At 48 years old, McGuinness hasn’t got many years left at the top. “I’ve finished 99 TT races,” he says. “I’ve got to make the century.” This unusual and inactive year has clearly had an effect and brought on some deep thinking about what the future may hold post-motorcycle racing.
“I was with Michael Schumacher at Paul Ricard just before he had his accident,” says McGuinness. “It was a fascinating experience. I flew down to the south of France on Ryanair and he flew direct to Ricard in his private jet. We were both at the track testing bikes. He was extremely focused and constantly tapping me up for tips. He was competing in the German Superbike Championship and falling off a lot. Trouble was he was braking too late and too hard. You can’t use car braking points on a bike.
“He was extremely friendly and it was great to spend some quality time with him. He couldn’t get his head around the fact that I was still racing at 40, until I said that I had a young family and needed to earn a living. Then he got it. You could tell he was in a bit of a hole, not really knowing how to fill his life. Bike racing was something that excited him.”
The McGuinnesses have the builders in, busy working on a new workshop and a racking system for the 120 sets of leathers John’s accrued over his racing career. “Better go and check on the blokes,” says McGuinness. “I’m paying their wages and you’ve been waffling on for ages.” And then diplomatically he adds: “We both have.” He’s right, though, I was. His fault for being too interesting and too approachable.
From bikes to cars
John Surtees: The only man to win world titles on two and four wheels. Surtees began racing aged 14, as a passenger in his father’s sidecar, and went on to win the 500cc motorcycle World Championship in 1956, ’58, ’59 and ’60. Aged 26 he switched to cars, making his F1 debut in the BRDC International Trophy. Surtees joined Ferrari in 1963, winning the title for the Scuderia in ’64. He later formed his own team, which competed in F1 from 1973 until 1978.

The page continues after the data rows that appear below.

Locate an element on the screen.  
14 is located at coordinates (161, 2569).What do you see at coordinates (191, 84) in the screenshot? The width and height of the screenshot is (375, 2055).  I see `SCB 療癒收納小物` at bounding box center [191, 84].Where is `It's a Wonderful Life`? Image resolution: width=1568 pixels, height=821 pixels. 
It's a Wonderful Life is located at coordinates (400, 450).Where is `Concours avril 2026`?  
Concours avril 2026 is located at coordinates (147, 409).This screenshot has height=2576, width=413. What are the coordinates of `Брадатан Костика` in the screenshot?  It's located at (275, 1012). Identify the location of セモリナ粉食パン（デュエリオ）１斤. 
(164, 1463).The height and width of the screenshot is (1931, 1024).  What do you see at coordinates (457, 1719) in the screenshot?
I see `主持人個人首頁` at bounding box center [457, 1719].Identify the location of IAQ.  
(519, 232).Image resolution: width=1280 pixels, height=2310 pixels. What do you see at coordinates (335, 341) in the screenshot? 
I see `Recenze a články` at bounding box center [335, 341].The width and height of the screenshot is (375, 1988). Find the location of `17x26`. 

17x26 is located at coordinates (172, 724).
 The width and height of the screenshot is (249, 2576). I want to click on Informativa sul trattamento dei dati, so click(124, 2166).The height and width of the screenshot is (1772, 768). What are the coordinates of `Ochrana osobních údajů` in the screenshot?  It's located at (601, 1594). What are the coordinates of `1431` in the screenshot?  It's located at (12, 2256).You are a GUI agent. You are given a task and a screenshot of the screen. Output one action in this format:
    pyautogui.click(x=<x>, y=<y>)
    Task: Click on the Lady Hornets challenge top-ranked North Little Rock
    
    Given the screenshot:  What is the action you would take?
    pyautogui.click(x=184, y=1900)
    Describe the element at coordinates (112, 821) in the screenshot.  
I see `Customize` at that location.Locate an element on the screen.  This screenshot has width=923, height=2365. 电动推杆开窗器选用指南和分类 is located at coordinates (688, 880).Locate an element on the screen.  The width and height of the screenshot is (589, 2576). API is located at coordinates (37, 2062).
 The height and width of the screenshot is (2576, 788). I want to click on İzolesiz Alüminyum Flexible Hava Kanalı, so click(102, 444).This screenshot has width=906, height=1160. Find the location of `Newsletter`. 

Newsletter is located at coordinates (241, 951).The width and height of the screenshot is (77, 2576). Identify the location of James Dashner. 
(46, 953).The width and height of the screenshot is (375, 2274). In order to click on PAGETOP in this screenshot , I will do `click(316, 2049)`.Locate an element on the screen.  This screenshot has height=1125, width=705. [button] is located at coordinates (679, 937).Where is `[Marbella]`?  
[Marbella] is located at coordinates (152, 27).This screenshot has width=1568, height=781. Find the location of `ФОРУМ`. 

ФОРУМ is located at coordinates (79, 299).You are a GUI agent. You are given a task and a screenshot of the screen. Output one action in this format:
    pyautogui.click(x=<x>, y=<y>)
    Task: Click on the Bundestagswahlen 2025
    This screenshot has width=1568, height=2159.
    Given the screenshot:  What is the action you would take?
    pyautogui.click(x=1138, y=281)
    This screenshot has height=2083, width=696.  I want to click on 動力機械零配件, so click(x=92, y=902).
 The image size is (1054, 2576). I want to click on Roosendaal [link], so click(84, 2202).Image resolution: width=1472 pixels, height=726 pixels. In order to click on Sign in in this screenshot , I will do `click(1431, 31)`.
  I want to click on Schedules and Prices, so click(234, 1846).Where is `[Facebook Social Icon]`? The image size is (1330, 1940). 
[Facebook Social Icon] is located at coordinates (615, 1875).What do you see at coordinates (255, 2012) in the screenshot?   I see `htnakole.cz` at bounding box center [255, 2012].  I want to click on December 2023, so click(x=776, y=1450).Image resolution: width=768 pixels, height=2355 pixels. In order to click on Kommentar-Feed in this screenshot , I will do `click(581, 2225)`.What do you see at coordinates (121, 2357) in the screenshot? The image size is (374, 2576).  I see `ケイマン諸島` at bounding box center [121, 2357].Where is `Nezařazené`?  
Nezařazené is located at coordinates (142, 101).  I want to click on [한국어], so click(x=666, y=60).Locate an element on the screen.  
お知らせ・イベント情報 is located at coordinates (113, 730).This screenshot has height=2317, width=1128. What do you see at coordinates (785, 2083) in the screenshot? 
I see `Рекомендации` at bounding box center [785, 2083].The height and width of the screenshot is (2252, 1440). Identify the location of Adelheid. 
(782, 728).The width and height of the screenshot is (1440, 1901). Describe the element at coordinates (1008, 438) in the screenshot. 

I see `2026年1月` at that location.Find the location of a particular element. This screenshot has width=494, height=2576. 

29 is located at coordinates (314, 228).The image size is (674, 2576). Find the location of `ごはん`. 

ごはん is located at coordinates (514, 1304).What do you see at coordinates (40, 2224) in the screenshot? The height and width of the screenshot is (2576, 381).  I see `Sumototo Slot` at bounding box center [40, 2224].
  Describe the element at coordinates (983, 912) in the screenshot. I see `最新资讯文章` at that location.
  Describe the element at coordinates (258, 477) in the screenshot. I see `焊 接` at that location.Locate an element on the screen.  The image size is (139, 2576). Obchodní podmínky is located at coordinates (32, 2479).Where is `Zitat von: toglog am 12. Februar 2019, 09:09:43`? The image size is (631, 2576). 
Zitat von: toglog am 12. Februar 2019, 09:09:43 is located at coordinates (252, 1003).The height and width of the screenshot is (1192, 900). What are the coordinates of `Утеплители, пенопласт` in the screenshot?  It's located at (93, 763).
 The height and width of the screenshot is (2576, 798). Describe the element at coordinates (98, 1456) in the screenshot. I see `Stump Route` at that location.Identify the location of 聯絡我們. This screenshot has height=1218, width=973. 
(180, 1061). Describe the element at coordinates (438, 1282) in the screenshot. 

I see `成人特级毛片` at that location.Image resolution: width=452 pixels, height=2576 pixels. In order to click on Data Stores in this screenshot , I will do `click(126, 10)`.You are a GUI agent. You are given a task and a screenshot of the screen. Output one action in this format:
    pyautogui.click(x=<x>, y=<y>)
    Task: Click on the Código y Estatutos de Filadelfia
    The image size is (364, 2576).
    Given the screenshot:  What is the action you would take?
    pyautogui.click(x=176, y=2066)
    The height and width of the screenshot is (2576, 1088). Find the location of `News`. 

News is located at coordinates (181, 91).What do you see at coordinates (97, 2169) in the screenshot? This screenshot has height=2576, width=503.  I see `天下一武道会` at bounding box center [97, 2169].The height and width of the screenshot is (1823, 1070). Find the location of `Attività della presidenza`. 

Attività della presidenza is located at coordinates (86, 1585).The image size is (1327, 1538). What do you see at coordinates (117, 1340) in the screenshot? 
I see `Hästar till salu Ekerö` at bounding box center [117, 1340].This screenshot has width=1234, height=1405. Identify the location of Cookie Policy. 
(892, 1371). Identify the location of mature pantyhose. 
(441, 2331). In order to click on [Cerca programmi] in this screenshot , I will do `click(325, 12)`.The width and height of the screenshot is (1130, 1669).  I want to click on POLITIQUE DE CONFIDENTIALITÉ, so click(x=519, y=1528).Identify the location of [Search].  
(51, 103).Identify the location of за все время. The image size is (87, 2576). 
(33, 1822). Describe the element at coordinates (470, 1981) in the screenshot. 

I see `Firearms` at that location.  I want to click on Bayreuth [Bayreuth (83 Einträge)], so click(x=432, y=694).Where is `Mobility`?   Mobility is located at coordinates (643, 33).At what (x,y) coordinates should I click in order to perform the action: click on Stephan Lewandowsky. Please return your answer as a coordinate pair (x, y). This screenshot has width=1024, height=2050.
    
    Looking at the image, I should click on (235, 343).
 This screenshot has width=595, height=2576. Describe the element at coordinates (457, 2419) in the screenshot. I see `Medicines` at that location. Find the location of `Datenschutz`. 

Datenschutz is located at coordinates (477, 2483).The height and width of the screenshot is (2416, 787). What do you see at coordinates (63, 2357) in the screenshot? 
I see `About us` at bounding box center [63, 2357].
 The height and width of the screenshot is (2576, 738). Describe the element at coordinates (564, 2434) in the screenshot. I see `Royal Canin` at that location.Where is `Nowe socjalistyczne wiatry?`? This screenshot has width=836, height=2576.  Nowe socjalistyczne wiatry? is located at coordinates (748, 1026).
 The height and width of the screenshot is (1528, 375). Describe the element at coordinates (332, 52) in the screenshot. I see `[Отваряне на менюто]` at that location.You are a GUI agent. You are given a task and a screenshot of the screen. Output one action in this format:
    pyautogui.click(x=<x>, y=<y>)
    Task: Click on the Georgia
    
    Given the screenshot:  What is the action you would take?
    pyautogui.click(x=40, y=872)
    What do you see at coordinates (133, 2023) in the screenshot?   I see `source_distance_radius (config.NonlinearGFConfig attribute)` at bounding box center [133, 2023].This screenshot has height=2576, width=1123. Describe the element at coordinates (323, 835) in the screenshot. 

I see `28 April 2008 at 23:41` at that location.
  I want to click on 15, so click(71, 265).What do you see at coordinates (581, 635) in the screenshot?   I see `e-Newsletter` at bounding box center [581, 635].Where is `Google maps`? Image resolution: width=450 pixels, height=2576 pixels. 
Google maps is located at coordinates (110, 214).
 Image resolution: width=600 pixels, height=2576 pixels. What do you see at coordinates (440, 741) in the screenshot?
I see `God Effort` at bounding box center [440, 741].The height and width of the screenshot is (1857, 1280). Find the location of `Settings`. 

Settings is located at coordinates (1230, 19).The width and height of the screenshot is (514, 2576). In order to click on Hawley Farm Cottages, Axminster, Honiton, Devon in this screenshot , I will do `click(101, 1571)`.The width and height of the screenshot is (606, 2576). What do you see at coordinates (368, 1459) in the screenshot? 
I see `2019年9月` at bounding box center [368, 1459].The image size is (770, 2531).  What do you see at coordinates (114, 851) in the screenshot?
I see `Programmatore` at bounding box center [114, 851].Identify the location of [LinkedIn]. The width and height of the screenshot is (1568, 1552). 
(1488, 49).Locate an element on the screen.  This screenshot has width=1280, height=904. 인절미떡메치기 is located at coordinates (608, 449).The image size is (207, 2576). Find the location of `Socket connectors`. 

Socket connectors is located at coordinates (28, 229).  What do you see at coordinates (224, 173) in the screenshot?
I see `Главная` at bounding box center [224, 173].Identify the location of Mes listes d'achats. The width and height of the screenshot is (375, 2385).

Damon Hill: The 1996 F1 champ and son of double title winner Graham started bike racing in 1981, alongside his day job as a bike courier. His mother, worried about the dangers of bikes, convinced him to switch to cars two years later. Hill battled his way up the ranks, eventually reaching F1 with the struggling Brabham team in 1992, while also testing for Williams. He landed a race drive for Williams in 1993 and clinched the title in 1996 – before being ditched by the team.
Valentino Rossi: One of the greatest motorcycle racers of all time, with nine MotoGP titles, Rossi has dabbled with four wheels during his career. He’s tested a Ferrari F1 car several times, sampled Nascar and raced in the Gulf 12 Hours GT3 event. But most of his competitive car action is in rallying: he tackled Rally GB in 2002 but crashed out early on and finished 11th in a Subaru Impreza WRC on Rally New Zealand in 2006. He’s a multiple winner of the Monza Rally Sprint event.